- _Предоставленный фрагмент_

──────────────────────────────

«Это как эффект маятника, отпущенного из крайней точки — он не может сразу отбалансироваться». Психолог — о публичных спорах о насилии
Все глубже, чем кажется. «Салiдарнасць» поговорила с психологом о том, как беларусам выбраться из круговорота абьюза.
За последние несколько лет многие активисты, вынужденные из-за преследования покинуть страну, рассказали о том, что их семья распалась. Процесс затронул как медийных беларусов, так и непубличных. И хотя нельзя сказать о том, что это общий тренд, тенденция заметная и нерадостная.
Кроме того, беларусы стали много говорить о семейном и гендерно обусловленном насилии. Небывалая прежде волна публичных дискуссий поднялась после трагической гибели нашей соотечественницы Елизаветы, которая умерла в больнице Варшавы после жестокого нападения и изнасилования.
А огромное количество личных историй столкновения с насилием #хопіць_гвалціць, и недавний скандал в бывшей семье журналиста Змитера Панковца и IT- менеджерки Анны Климович, прокатившийся по соцсетям и всколыхнувший беларусскую диаспору в разных странах, показали, что это лишь вершина айсберга.
Оказывается, абьюз, харрасмент, виктимбейминг и оправдание насилия — это не только о людях внутри «островка стабильности», где так и не был принят закон о домашнем насилии, но и о тех беларусах, кто борется с режимом извне, разделяющих демократические ценности, живущих в цивилизованных странах. Признавать это неприятно, но нужно.
О том, как победить патриархальные установки в себе, почему эмиграция добавляет кризиса в семьи и есть ли у нас шанс выбраться из круговорота насилия, « Салідарнасць» поговорила с директоркой Европейского института современной психотерапии, семейным, кризисным и репродуктивным психологом Анной Матуляк.
«Объективно эмиграция ухудшает отношения»
Печально, когда люди, прошедшие вместе немало испытаний, аресты, «сутки» и релокацию, а то и не одну, расстаются. Большое количество разводов среди беларусских активистов в эмиграции — это неизбежно, потому что накопились претензии и кризисы, с которыми люди не справляются? Есть ли смысл спасать такие отношения?
— Конечно, каждая история очень индивидуальна, и нельзя огульно говорить за всех? — комментирует собеседница «Салiдарнасцi». — Но совершенно очевидно, что объективно эмиграция ухудшает отношения. Потому что эмиграция — это серьезный кризис и серьезные испытания, не только индивидуально для человека, но и для пары.

──────────────────────────────

- _Задачи_
#1 Переведите на английский язык предложение из статьи о публичных спорах о насилии: «Признавать это неприятно, но нужно».
#2 Воспроизведите без изменений часть статьи о публичных спорах о насилии, начиная со слов «А огромное количество» и заканчивая словами «лишь вершина айсберга.».

Данные указания для снимков экрана и страниц

──────────────────────────────

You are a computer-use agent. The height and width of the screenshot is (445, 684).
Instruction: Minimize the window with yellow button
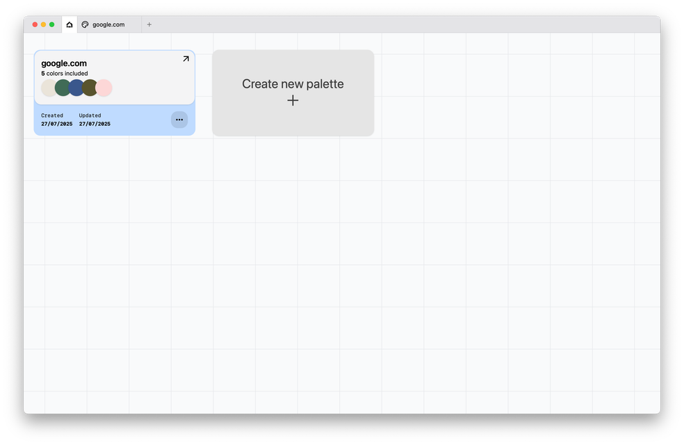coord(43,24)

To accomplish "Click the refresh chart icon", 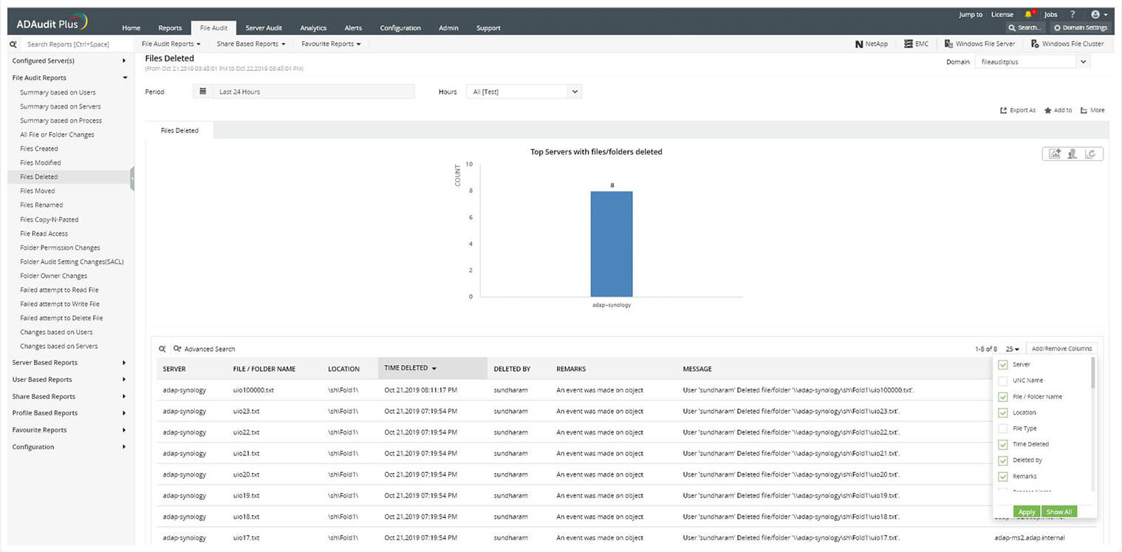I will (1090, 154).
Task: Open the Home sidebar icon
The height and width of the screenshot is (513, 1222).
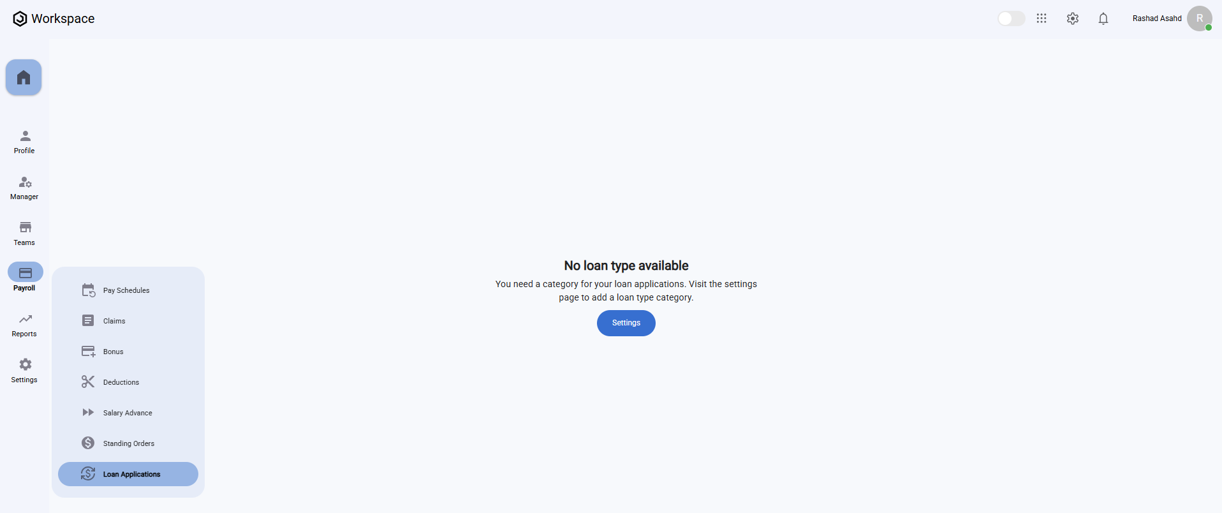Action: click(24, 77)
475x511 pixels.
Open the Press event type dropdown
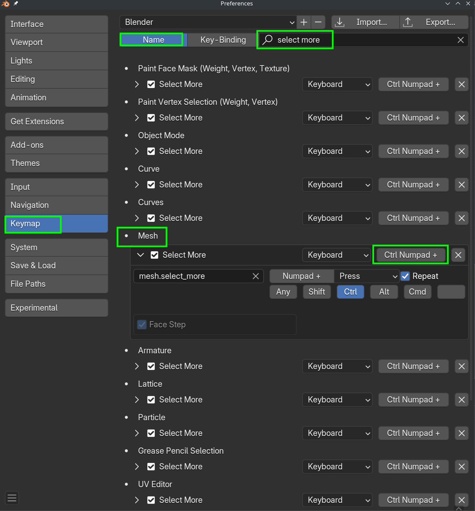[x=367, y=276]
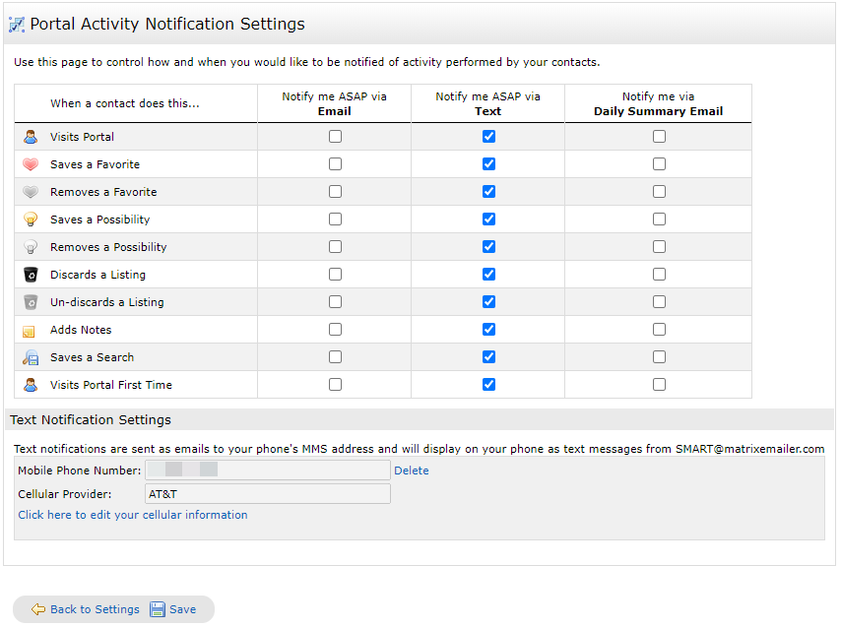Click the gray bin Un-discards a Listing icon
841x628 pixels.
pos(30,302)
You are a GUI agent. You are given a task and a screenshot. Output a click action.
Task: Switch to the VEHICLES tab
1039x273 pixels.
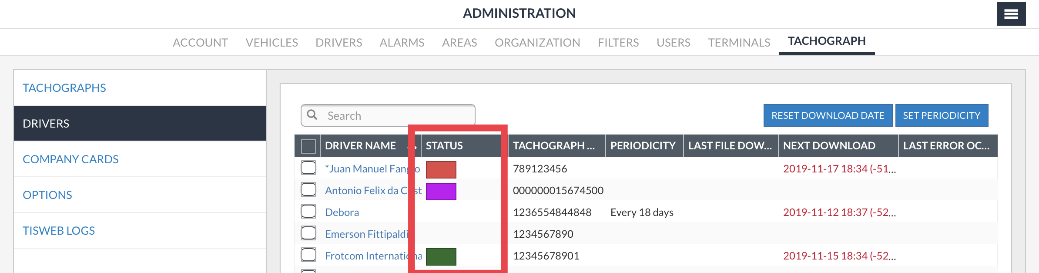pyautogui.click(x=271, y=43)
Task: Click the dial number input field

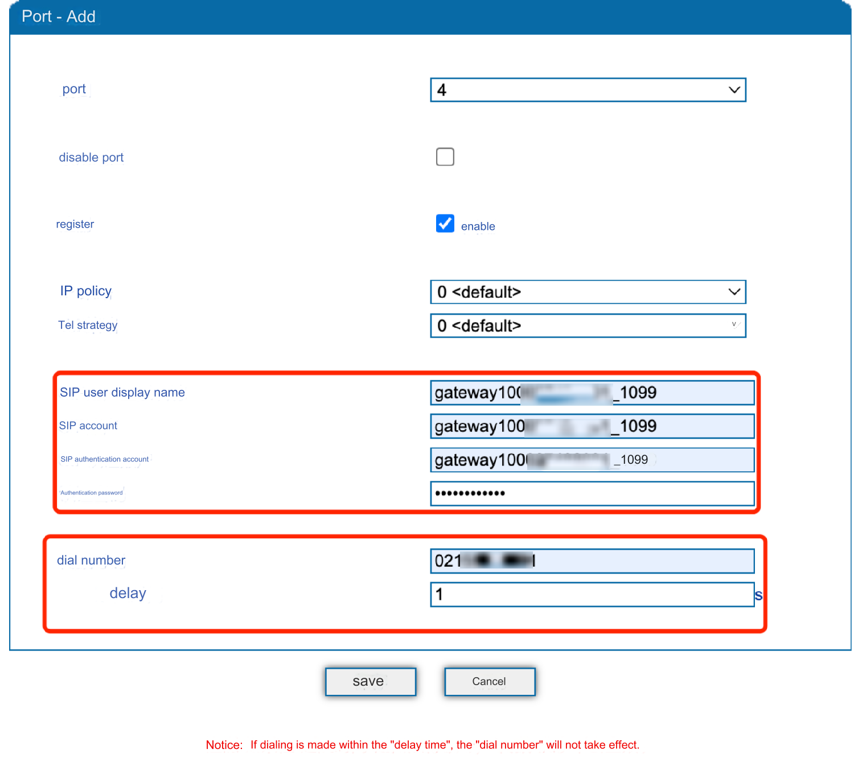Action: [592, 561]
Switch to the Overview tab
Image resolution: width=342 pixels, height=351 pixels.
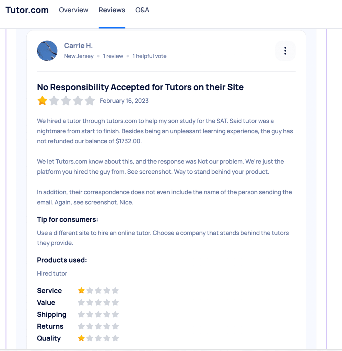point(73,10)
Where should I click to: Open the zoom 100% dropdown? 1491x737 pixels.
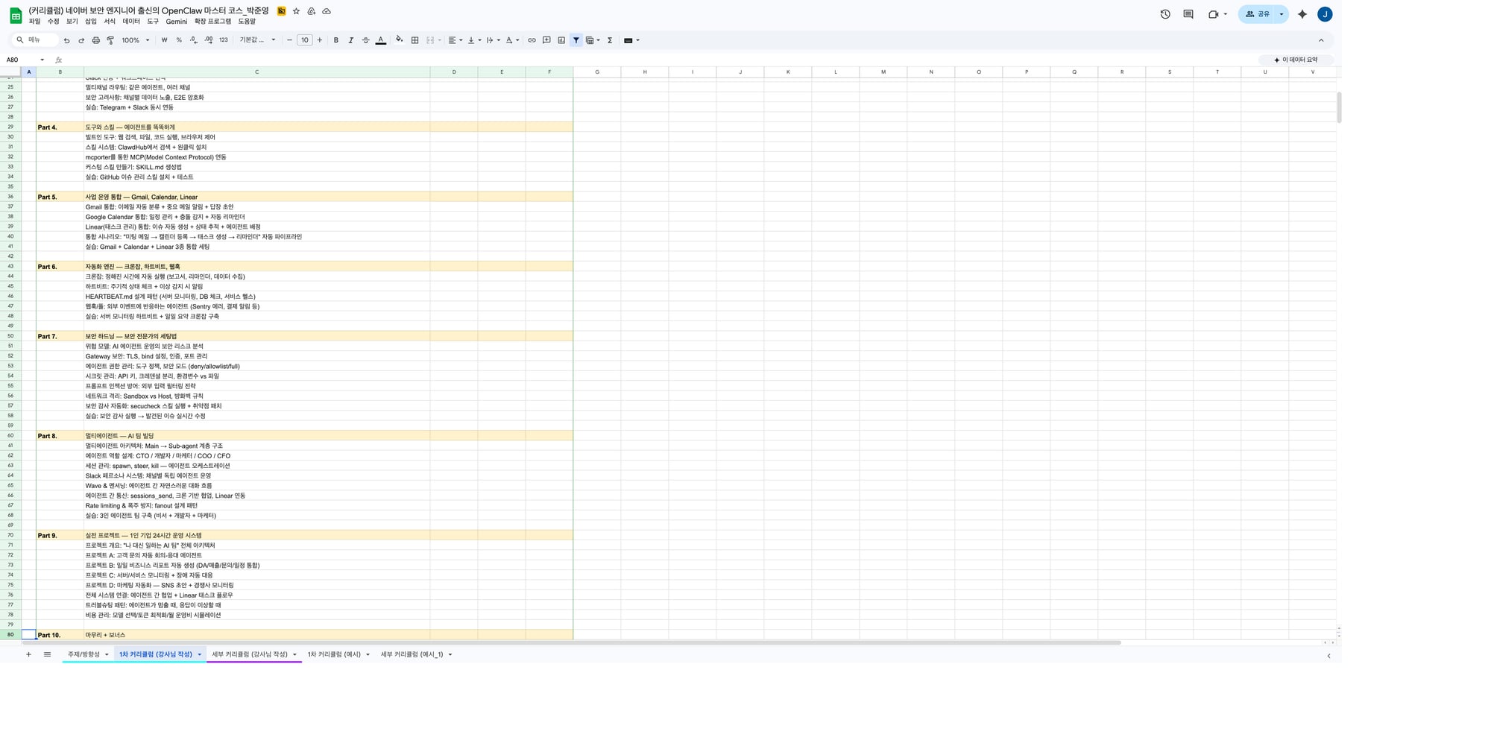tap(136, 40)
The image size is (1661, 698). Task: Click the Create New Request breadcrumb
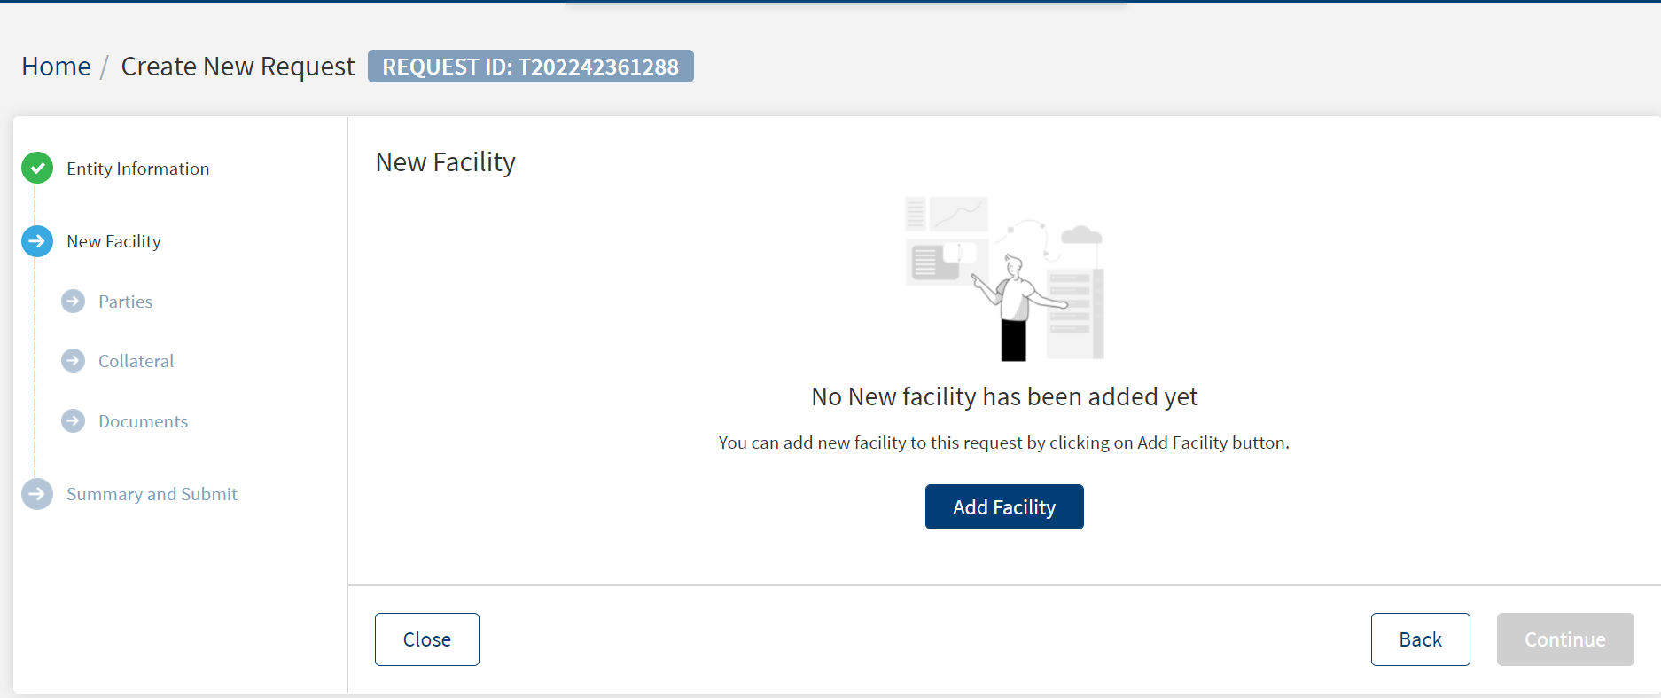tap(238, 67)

──────────────────────────────

- _Ответы ниже_
#1 It is unpleasant to admit this, but it is necessary.

#2
А огромное количество личных историй столкновения с насилием #хопіць_гвалціць, и недавний скандал в бывшей семье журналиста Змитера Панковца и IT- менеджерки Анны Климович, прокатившийся по соцсетям и всколыхнувший беларусскую диаспору в разных странах, показали, что это лишь вершина айсберга.